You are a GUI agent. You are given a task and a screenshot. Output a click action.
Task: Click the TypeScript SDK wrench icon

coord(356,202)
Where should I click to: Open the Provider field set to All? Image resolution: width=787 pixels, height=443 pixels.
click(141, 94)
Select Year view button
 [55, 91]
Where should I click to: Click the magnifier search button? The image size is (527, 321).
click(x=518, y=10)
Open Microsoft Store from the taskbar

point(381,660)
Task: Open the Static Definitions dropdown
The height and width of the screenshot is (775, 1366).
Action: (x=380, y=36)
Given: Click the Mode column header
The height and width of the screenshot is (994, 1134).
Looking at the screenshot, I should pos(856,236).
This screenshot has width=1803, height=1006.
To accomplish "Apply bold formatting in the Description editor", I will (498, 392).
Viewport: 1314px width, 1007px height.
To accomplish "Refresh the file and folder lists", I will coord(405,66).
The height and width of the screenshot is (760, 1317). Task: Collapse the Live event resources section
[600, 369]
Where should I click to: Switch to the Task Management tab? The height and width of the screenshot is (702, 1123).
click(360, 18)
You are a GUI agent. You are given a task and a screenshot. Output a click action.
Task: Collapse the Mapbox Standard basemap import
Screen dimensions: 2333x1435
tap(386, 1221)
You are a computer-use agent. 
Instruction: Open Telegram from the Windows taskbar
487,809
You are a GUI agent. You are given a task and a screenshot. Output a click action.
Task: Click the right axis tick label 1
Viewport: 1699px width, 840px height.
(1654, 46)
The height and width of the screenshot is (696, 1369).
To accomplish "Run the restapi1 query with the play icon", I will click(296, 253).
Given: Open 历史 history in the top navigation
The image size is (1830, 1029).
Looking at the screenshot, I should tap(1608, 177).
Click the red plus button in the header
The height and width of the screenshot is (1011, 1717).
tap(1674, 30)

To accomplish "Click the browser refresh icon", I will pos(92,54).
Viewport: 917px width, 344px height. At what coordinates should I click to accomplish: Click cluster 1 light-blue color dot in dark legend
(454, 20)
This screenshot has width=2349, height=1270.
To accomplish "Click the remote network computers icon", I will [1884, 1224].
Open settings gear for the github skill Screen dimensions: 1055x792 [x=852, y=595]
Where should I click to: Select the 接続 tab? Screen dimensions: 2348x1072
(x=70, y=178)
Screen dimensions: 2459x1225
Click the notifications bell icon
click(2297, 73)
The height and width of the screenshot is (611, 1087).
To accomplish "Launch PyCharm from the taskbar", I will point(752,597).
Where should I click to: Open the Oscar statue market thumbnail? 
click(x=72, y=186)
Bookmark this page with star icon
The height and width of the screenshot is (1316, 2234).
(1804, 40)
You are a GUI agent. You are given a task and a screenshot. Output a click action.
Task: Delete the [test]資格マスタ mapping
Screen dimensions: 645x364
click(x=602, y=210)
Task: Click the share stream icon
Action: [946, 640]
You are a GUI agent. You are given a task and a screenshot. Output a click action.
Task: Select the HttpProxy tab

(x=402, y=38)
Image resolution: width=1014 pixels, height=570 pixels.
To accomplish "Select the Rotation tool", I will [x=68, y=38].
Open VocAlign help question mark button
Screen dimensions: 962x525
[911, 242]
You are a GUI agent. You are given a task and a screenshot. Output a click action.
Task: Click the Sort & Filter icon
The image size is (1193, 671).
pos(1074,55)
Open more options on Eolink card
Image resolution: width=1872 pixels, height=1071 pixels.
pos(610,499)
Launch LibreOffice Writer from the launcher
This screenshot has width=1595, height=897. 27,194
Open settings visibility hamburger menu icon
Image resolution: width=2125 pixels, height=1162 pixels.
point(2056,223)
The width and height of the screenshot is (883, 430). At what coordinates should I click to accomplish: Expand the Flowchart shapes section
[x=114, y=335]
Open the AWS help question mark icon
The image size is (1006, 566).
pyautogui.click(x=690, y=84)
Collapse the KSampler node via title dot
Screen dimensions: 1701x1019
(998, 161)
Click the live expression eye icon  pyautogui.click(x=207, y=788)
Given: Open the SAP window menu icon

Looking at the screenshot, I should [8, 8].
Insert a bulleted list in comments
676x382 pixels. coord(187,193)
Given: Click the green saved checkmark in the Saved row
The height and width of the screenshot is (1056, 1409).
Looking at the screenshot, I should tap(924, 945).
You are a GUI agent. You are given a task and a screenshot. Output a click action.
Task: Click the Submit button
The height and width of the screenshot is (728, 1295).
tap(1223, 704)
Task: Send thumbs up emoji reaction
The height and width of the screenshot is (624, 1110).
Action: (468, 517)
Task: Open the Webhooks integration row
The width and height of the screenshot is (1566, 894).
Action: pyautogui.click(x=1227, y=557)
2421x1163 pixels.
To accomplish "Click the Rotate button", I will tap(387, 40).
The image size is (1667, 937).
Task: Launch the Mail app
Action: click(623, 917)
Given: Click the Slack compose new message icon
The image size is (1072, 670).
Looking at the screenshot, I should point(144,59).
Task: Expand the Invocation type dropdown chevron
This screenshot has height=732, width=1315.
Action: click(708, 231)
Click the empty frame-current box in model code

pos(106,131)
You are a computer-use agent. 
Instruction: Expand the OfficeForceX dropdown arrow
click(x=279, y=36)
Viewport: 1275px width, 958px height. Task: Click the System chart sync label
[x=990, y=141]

What to work on: Only an exact copy of the listing above, from its first line up to and including the line with "This screenshot has width=2349, height=1270.", counts as the answer.

Written answer:
You are a GUI agent. You are given a task and a screenshot. Output a click action.
Task: Click the TypeScript SDK wrench icon

coord(356,202)
Where should I click to: Open the Provider field set to All? Image resolution: width=787 pixels, height=443 pixels.
click(141, 94)
Select Year view button
 [55, 91]
Where should I click to: Click the magnifier search button? The image size is (527, 321).
click(x=518, y=10)
Open Microsoft Store from the taskbar

point(381,660)
Task: Open the Static Definitions dropdown
The height and width of the screenshot is (775, 1366).
Action: (x=380, y=36)
Given: Click the Mode column header
The height and width of the screenshot is (994, 1134).
Looking at the screenshot, I should pos(856,236).
This screenshot has width=1803, height=1006.
To accomplish "Apply bold formatting in the Description editor", I will (498, 392).
Viewport: 1314px width, 1007px height.
To accomplish "Refresh the file and folder lists", I will coord(405,66).
The height and width of the screenshot is (760, 1317). Task: Collapse the Live event resources section
[600, 369]
Where should I click to: Switch to the Task Management tab? The height and width of the screenshot is (702, 1123).
click(360, 18)
You are a GUI agent. You are given a task and a screenshot. Output a click action.
Task: Collapse the Mapbox Standard basemap import
Screen dimensions: 2333x1435
tap(386, 1221)
You are a computer-use agent. 
Instruction: Open Telegram from the Windows taskbar
487,809
You are a GUI agent. You are given a task and a screenshot. Output a click action.
Task: Click the right axis tick label 1
Viewport: 1699px width, 840px height.
(1654, 46)
The height and width of the screenshot is (696, 1369).
To accomplish "Run the restapi1 query with the play icon", I will click(296, 253).
Given: Open 历史 history in the top navigation
The image size is (1830, 1029).
Looking at the screenshot, I should tap(1608, 177).
Click the red plus button in the header
The height and width of the screenshot is (1011, 1717).
tap(1674, 30)

To accomplish "Click the browser refresh icon", I will pos(92,54).
Viewport: 917px width, 344px height. At what coordinates should I click to accomplish: Click cluster 1 light-blue color dot in dark legend
(454, 20)
This screenshot has width=2349, height=1270.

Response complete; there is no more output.